0

I want to train an RL agent without interactions with the environment using DQN and samples. In my understanding, DQN is an off-policy algorithm so that it seems possible. (Am I right?) However, I've failed to train so far. Specifically, the value of argmax of every state is the same. (It should be different in an optimal policy.)

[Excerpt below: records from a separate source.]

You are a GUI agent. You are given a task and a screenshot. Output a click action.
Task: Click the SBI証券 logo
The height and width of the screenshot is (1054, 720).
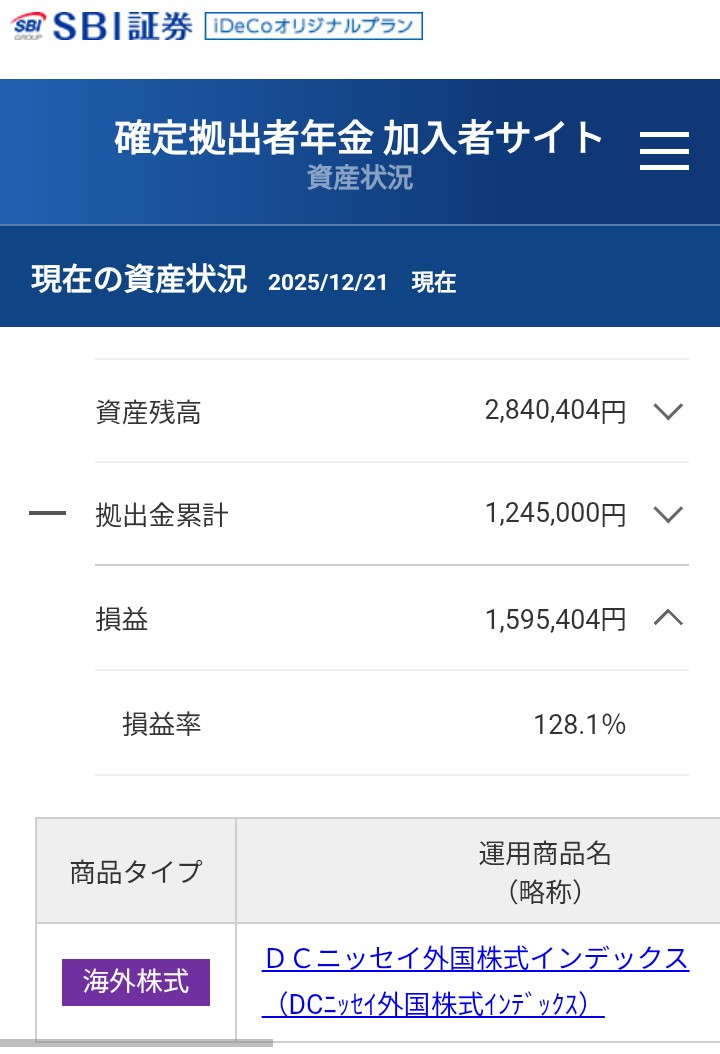(x=103, y=26)
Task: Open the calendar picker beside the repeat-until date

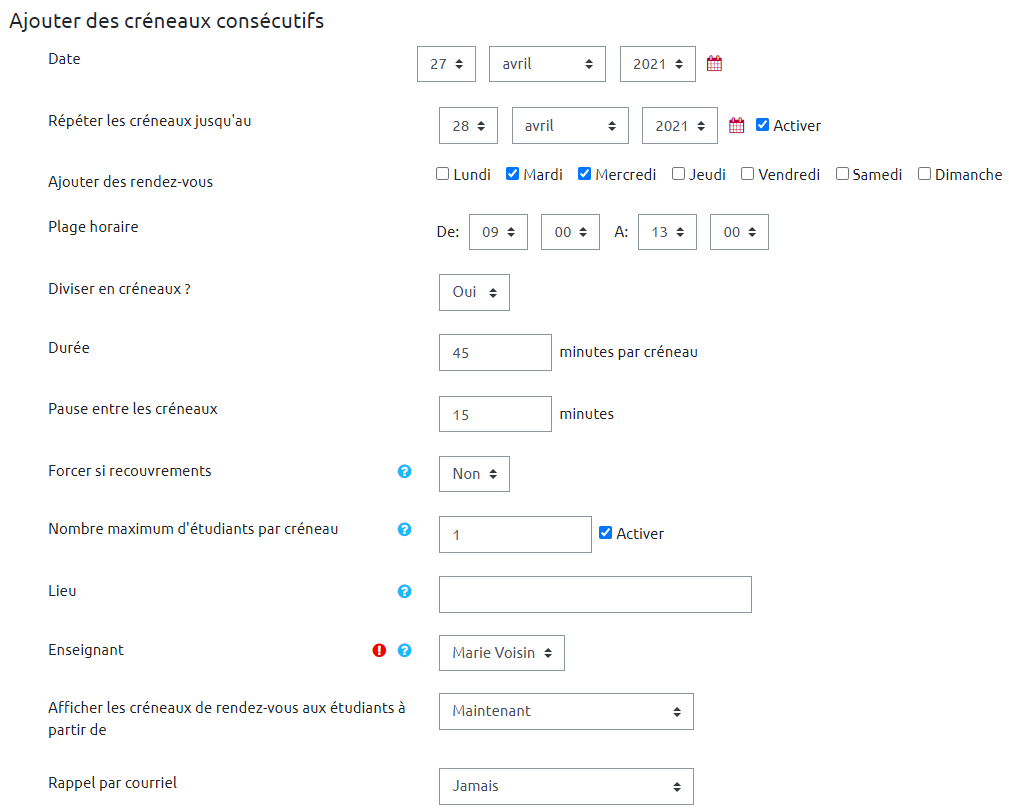Action: (736, 126)
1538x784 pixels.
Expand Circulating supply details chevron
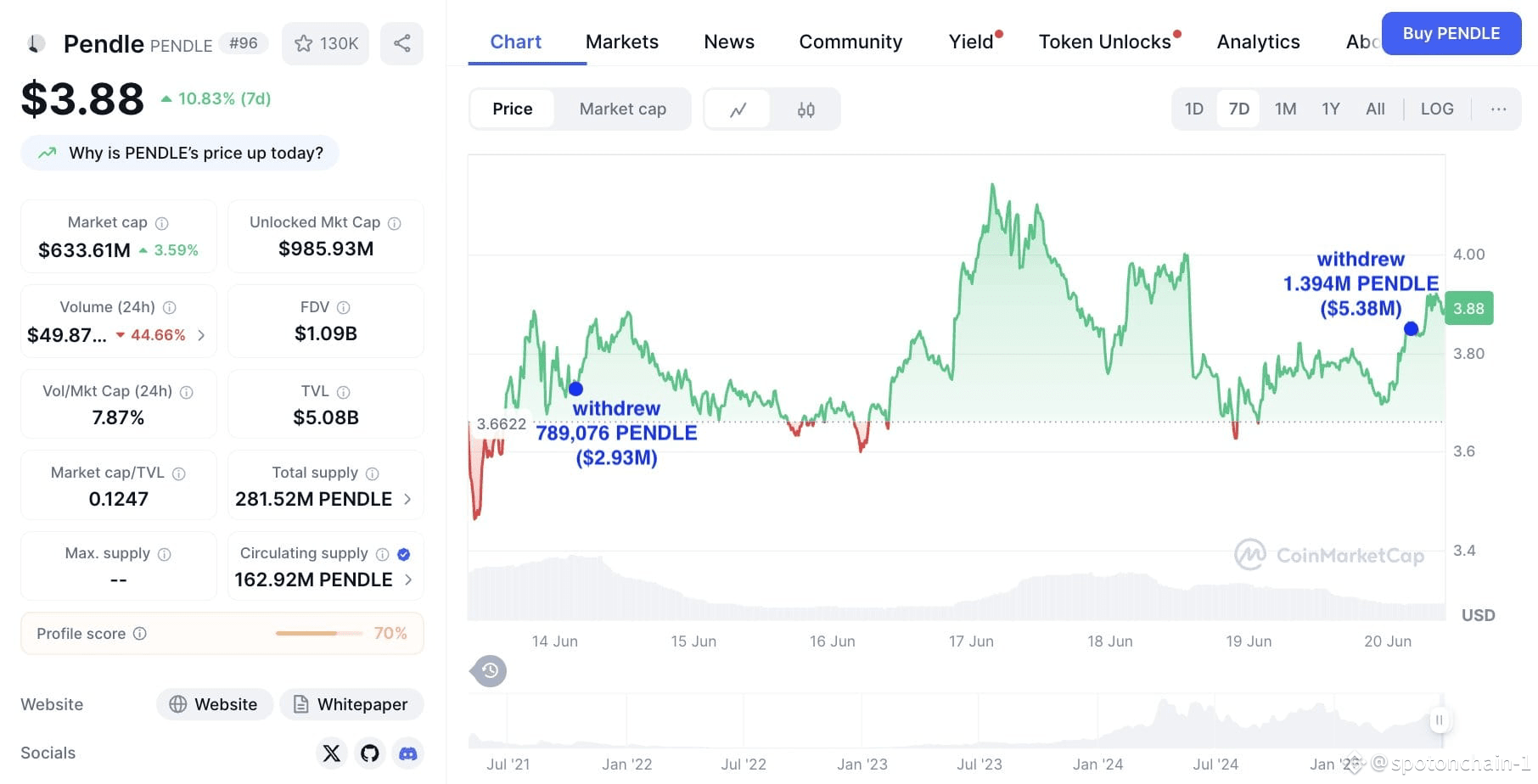tap(408, 580)

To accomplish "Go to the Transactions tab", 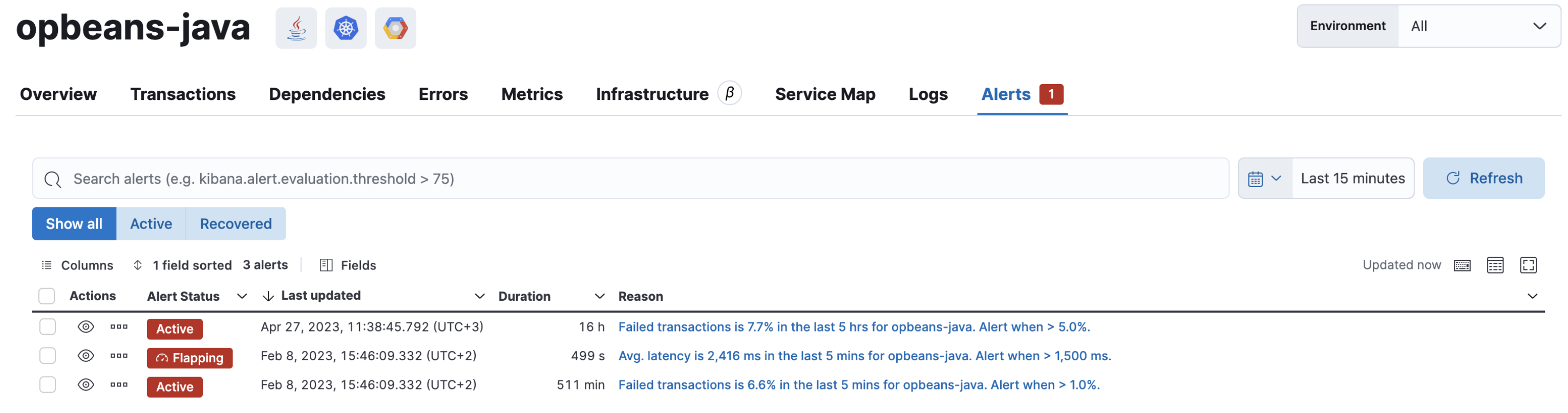I will click(x=183, y=94).
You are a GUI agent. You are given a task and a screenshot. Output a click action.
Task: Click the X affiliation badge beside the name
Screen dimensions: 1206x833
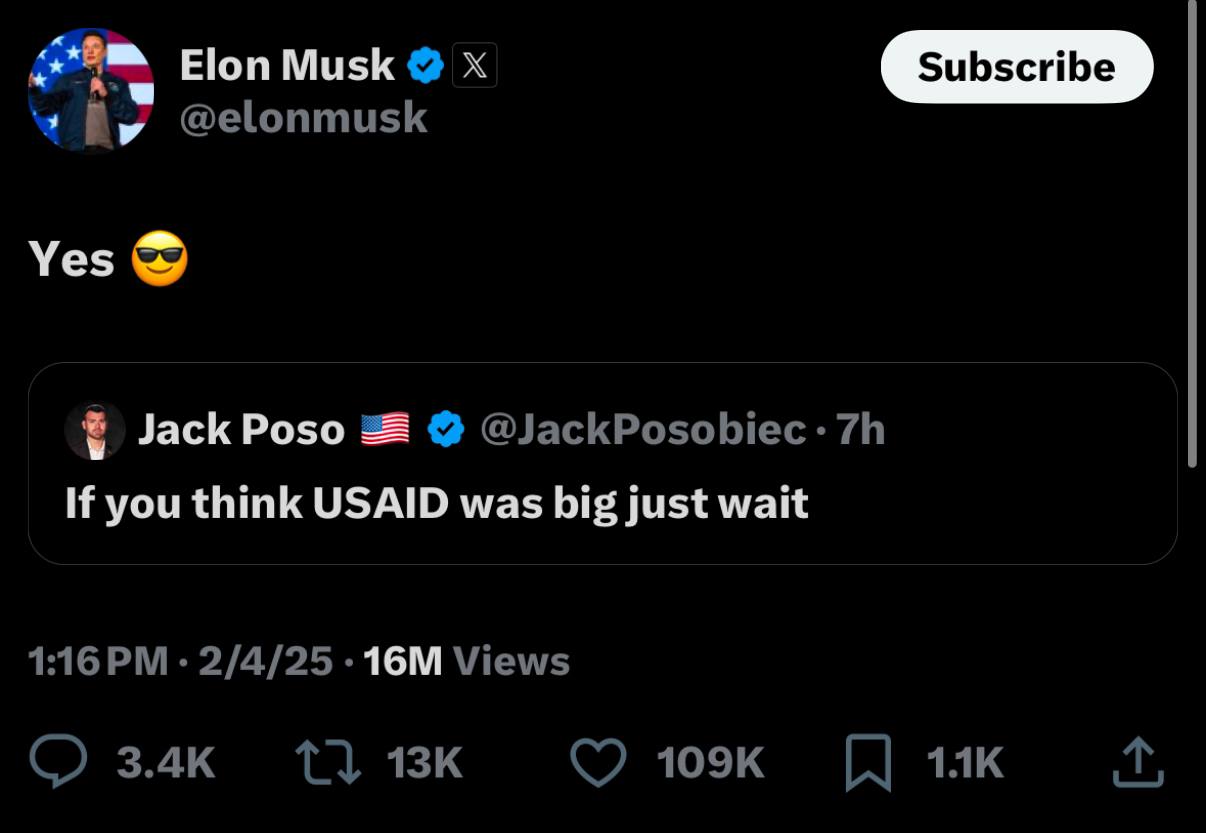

My environment is as follows:

  • State: 4 states (A,B,C,D)
  • Action: 3 actions (Stay, Up, Down)
  • Reward & Transition: B is the terminal state. (The expression in the parentheses means (state, action, reward, next state).)
    • When you Stay in A, you will be in A and get 0 (A, Stay, 0, A)
    • When you Up in A, you will be in B and get 0.33 (A, Up, 0.33, B)
    • When you Down in A, you will be in A and get 0 (A, Down, 0, A)
    • When you Stay in B, you will be in B and get 0.33 (B, Stay, 0.33, B)
    • When you Up in B, you will be in C and get 0.25 (B, Up, 0.25, C)
    • When you Down in B, you will be in A and get 0 (B, Down, 0, A)
    • When you Stay in C, you will be in C and get 0.25 (C, Stay, 0.25, C)
    • When you Up in C, you will be in D and get 0.2 (C, Up, 0.2, D)
    • When you Down in C, you will be in B and get 0.33 (C, Down, 0.33, B)
    • When you Stay in D, you will be in D and get 0.2 (D, Stay, 0.2, D)
    • When you Up in D, you will be in D and get 0.2 (D, Up, 0.2, D)
    • When you Down in D, you will be in C and get 0.25 (D, Down, 0.25, C)

The way of How I trained:

  • I put every sample above in the buffer memory.
  • And then I use DQN to train. (No interaction with the environment)

Misc.

  • Neural network
    • Two layers (Input and output layer. No hidden layer between them)
  • Optimizer: Adam
  • Hyperparameters
    • learning rate: 0.001
    • batch size: varying between 2 and 12

Code Screenshots

Result

  • Result screenshot
  • The column is the action. (0: Stay, 1: Up, 2: Down)
  • The row is the state. (Some of them are different and some of them are the same).
  • The argmax of every state is 1, which is not an optimal policy.
  • Even though I run the loop more, the result is not changed.
  • I just want to let you know that, if you have a _theoretical_ question about RL topics, [Artificial Intelligence SE](https://ai.stackexchange.com/) is the best site to ask it. Not sure if this is a theoretical question tough. – nbro Nov 03 '20 at 14:04
  • Thank you for letting me know, @nbro :D This question is not about a theoretical thing though. – Byungkwon Choi Nov 04 '20 at 01:04

1 Answers1

0

Sorry, but I can't do comments so here my suggestions:

  • Try to add another dense layer and increase the hidden nodes to better generalization;
  • Your system is deterministic and you have few possibilities (and consequently few samples to feed the replay memory), so in order to make your system learn, could be interesting increase the number of epochs a lot (try to use 200);
  • Could be helpful to add Dropout, for the same reasons above, but take it as a supplementary step;
  • Shuffle and pass the replay memory several times through the network;
  • Your learning rate seems very tiny for a not too complex task;
HenDoNR
  • 79
  • 1
  • 12